We never stop doing this work. For some of us, whatever trauma we experienced so informs our interactions that having what might be perceived as a normal healthy relationship may slip out of our grasp. I have been trying to resolve family issues and subsequent rapes and sexual assaults my entire life, and I am not sure I will this life. Not for lack of trying, nor for lack of sincere interest in making something work.
Dave said to me, and to his closest friends, that if they see him starting to think about helping Colleen again, "Just shoot me." I said the same thing to him about Gary. Gary's four states away, but I actually had that rescuer thought about letting him take my basement. Again.
That nearly killed me the first time. Oh, how quickly we forget. But that's why Dave is my friend, and others in my life with whom I can share these insane thoughts. They remind me. I listen. Gary "stays where he lays," in the mess he's created. He turns 53 today, never married, his awful relationship habits having wrought havoc in more lives than just mine.

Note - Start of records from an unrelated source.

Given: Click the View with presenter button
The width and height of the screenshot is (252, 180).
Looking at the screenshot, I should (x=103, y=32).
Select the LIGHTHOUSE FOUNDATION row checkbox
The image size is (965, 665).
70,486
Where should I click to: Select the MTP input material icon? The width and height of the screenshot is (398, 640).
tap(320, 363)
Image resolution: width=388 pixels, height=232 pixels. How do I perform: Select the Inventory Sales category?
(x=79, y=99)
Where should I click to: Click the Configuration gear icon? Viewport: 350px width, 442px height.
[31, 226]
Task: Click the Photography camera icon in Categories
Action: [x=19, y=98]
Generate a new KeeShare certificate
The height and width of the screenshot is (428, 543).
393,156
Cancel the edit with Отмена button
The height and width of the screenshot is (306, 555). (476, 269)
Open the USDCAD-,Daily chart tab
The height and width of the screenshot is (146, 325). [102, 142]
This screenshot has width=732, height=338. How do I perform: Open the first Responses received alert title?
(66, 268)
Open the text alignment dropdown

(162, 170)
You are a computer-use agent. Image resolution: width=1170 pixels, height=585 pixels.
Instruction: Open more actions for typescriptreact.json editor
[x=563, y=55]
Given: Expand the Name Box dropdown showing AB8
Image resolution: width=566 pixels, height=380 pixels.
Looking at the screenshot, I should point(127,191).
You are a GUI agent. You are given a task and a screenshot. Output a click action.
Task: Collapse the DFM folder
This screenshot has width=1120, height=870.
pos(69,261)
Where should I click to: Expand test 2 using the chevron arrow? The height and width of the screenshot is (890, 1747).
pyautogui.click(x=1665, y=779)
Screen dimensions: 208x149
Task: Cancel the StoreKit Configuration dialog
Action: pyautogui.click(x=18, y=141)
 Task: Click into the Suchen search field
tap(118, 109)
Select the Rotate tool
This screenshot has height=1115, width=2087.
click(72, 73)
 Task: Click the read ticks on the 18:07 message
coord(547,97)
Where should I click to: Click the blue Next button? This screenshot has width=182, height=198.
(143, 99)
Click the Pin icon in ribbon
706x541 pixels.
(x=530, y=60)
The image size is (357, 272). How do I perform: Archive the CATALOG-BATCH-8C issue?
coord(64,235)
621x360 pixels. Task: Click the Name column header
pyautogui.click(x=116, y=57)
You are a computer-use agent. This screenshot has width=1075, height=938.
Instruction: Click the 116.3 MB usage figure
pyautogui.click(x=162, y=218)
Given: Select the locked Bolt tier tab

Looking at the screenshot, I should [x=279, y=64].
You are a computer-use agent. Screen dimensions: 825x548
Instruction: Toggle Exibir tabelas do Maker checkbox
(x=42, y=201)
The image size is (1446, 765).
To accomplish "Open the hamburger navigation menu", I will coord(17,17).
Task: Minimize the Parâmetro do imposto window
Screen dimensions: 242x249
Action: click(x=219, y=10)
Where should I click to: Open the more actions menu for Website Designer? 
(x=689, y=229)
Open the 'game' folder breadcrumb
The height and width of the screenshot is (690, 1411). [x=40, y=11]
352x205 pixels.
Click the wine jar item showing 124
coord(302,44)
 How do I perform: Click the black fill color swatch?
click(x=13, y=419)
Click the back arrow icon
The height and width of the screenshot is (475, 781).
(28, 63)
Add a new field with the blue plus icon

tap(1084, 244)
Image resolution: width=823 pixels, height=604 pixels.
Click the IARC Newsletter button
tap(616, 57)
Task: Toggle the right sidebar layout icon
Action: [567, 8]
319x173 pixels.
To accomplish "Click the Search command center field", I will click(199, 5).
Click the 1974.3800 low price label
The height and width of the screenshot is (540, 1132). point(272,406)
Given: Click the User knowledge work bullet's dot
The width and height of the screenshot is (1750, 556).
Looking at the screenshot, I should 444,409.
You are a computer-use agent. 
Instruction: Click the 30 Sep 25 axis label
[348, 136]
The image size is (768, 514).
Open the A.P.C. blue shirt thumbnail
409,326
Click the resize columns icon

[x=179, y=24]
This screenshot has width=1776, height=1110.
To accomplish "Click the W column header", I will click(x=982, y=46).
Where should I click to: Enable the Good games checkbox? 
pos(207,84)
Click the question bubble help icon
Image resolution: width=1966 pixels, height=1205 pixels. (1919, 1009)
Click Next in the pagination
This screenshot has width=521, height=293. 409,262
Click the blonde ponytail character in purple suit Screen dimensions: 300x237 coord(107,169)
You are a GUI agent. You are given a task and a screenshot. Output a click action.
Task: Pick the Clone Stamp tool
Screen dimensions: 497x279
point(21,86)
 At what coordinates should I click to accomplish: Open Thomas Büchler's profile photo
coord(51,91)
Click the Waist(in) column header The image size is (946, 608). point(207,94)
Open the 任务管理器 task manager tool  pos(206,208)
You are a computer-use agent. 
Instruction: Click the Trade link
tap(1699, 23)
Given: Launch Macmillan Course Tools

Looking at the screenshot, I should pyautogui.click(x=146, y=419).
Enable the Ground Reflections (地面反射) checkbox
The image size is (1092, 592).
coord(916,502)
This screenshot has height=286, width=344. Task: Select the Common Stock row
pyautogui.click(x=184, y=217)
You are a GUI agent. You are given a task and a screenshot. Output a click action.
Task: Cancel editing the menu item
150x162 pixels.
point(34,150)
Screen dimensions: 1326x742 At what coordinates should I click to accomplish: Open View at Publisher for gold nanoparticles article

And Colleen, now unemployed, without psychiatric support, a twin sister who doesn't want to know, is swimming in a sea of her own shit, too.
Those two people are made for each other.
That's just funny.
In an alternate Universe, Dave and I are made for each other. But I don't need saving, Dave wants to be Superman to Save the Day, and I am too drawn to the lonely, isolated, self-absorbed Batman types who do not have time for more than a blowjob and a pat on the head and they are gone.
I have no clue if anything is going to change this late in the game. I have too many other priorities right now. My work, and organizing new trips, training and prepping for a brand new decade take precedence.
One thing I do know, Gary is not on the menu.
And if you hear me thinking about it, Just Shoot Me.